Why do the years fly by faster and faster as I get older? When we were kids, we counted the days from one Christmas to the next. We attempted to will the days and weeks to rush by, wishing time would fly.
Christmas itself was awesome. Not only did we get presents but time off from school, snow days not required. Christmas morning: the one time of year we could wake our parents up early and not get yelled at.
Christmas meant driving our parents crazy on car trips, or playing slug bug just to have a reason to hit your brother on the arm as hard as you could.
Once we finally got to grandmas and grandpa’s house, it meant playing football – in two feet of snow or not — with the cousins until it was time to eat. After dinner, presents, then back outside in the yard or to the garage, because parents wanted a reprieve until it was time to leave. Twenty minutes in the car and we were out until we got home.
Those memories mean more the older we get, even if we did suffer a few black eyes on the football field.
Because now, the time really does fly, and with that the pace of change around us feels exponentially faster.
More and more of us work through the holiday. Shopping and purchasing gifts has certainly gotten easier, in some respects. Though too many of us take little thought or heart in the selection – a choose-your-own-adventure gift card or an order placed online with hopes it gets to the recipient before Dec. 25. And, hey, no wrapping paper to clean up!
As truckers, we benefit from the ease of e-commerce to keep up with the rush demand between Thanksgiving and Christmas Eve. Some of us elect to stay out over the holiday so that those with families and kids can be home. Some of us take our spouses on the road, so neither of us must be alone.
Yet others, as on any other day throughout the year, spend Christmas alone on the road in the cab of the truck, braving the elements and holiday traffic. For some of these, there is no one to go home to.

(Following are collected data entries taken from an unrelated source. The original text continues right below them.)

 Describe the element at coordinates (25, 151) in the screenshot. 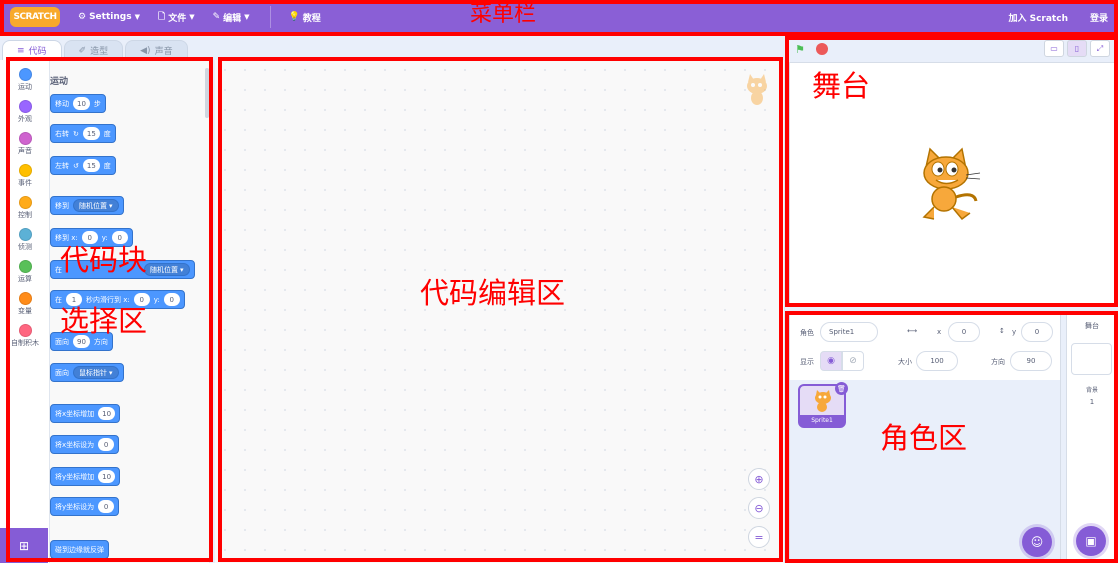

I see `category-label: 声音` at that location.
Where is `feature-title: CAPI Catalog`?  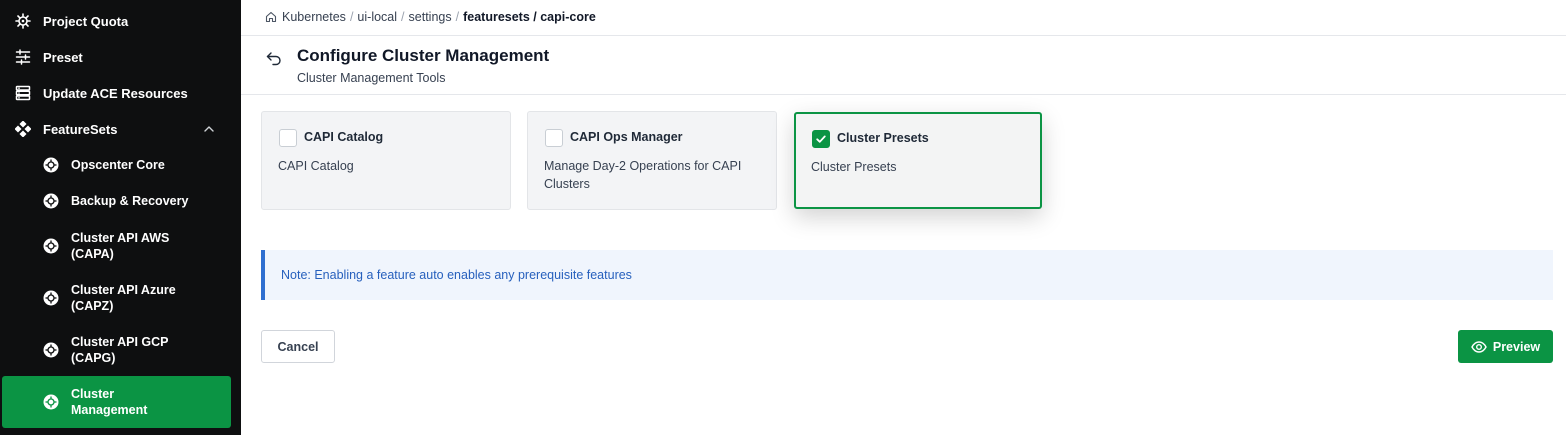 feature-title: CAPI Catalog is located at coordinates (344, 137).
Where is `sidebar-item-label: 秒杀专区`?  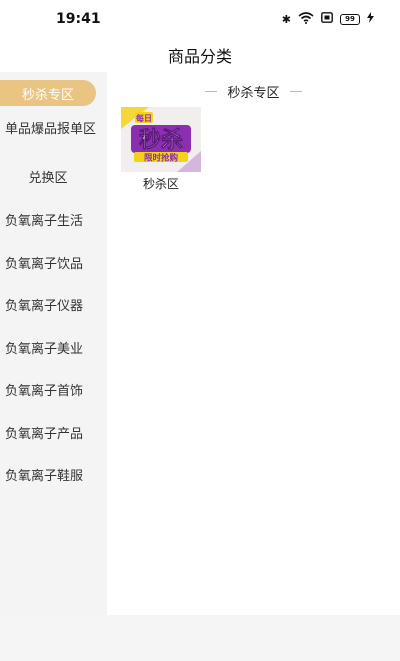 sidebar-item-label: 秒杀专区 is located at coordinates (48, 95).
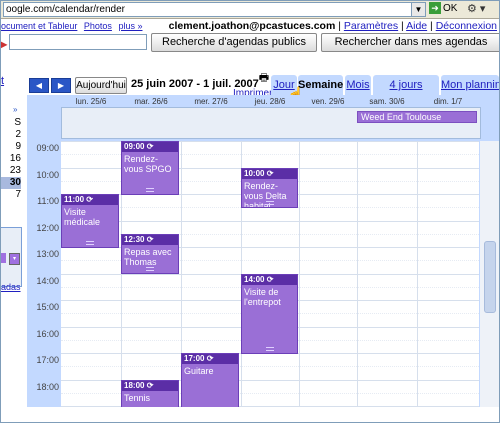  Describe the element at coordinates (11, 147) in the screenshot. I see `mini-calendar-day: 9` at that location.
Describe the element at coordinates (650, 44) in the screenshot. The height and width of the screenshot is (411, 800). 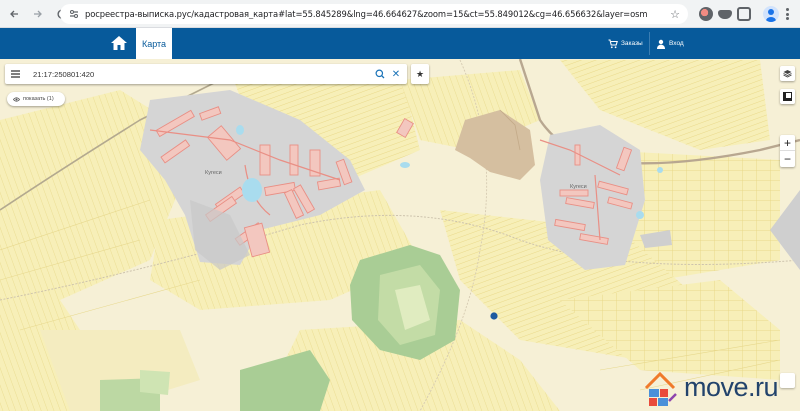
I see `header-divider` at that location.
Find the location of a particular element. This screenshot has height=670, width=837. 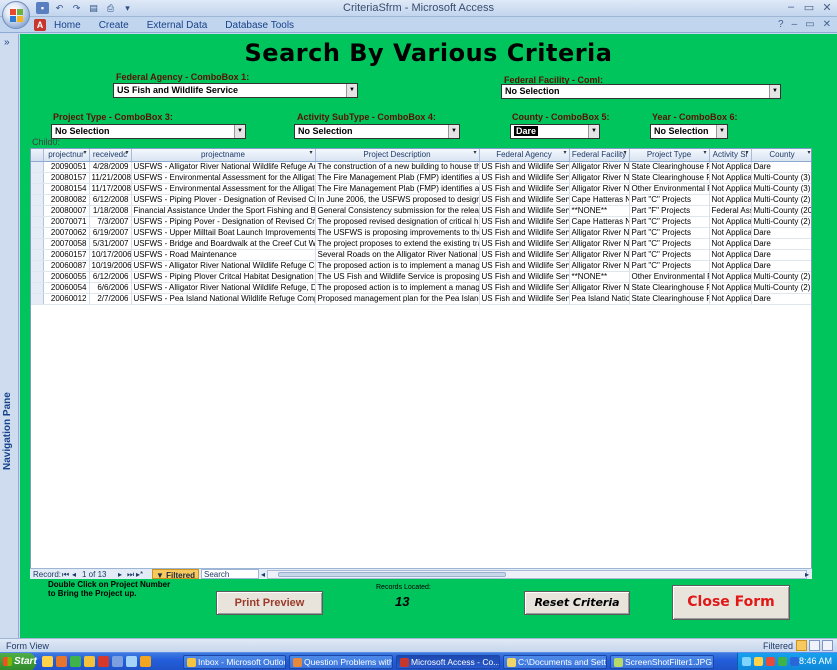

office-button is located at coordinates (16, 15).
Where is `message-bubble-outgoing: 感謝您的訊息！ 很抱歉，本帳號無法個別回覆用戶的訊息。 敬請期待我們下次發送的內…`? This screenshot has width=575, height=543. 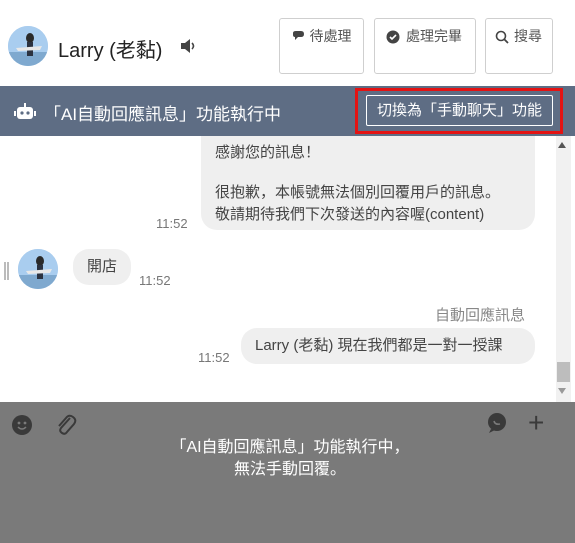 message-bubble-outgoing: 感謝您的訊息！ 很抱歉，本帳號無法個別回覆用戶的訊息。 敬請期待我們下次發送的內… is located at coordinates (368, 183).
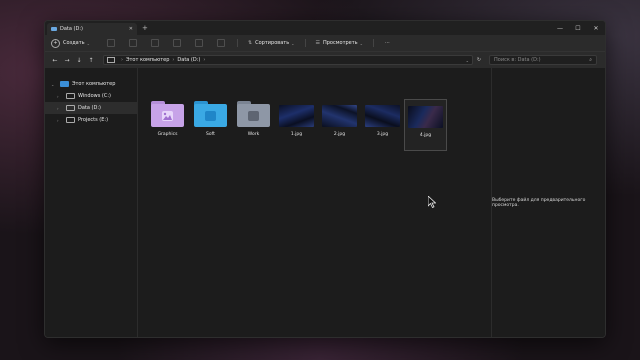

Trucking can be hard on families; many marriages have died due to distance and time alone. It takes a special breed to sacrifice one’s home life for a career in the service of others. Sure, we get paid, but the price we pay can be much higher. Truck driving is perennially named one of the deadliest professions, this year making it to the top of more than one list.
Trucker fatalities were up last year, and trucking companies have this year been closing at a boosted rate. Still, we plunge ahead, trying to stay safe, trying to make it home in one piece, trying to build the American dream.
But dreams die, ultimately, if you do not take time off to enjoy what you have built.
I hear you saying at this point – Hey Clifford, I thought this was supposed to be about Santa Claus. What gives?
Is there a Santa Claus? Yes, every trucker who elects to work through the holiday so another can go home. Every trucker who braves the elements and holiday traffic to make the delivery. Every trucker who helps a stranded family or takes the ditch instead of the hit. Every trucker putting in the extra mile so someone they love can have that gift they so desperately want or need. Every trucker I know is Santa Claus in their own right. Because Christmas is about the sacrifice, Christmas is about remembering the gift of love and sharing that spirit of love with others.
All the truckers I know — who sacrifice and work hard for love, who love what they do – well, every one of those truckers is Santa Claus year-round.
Merry Christmas, my fellow drivers. May the road ahead be clear and dry, and may you always remember and never neglect the gift you have been given.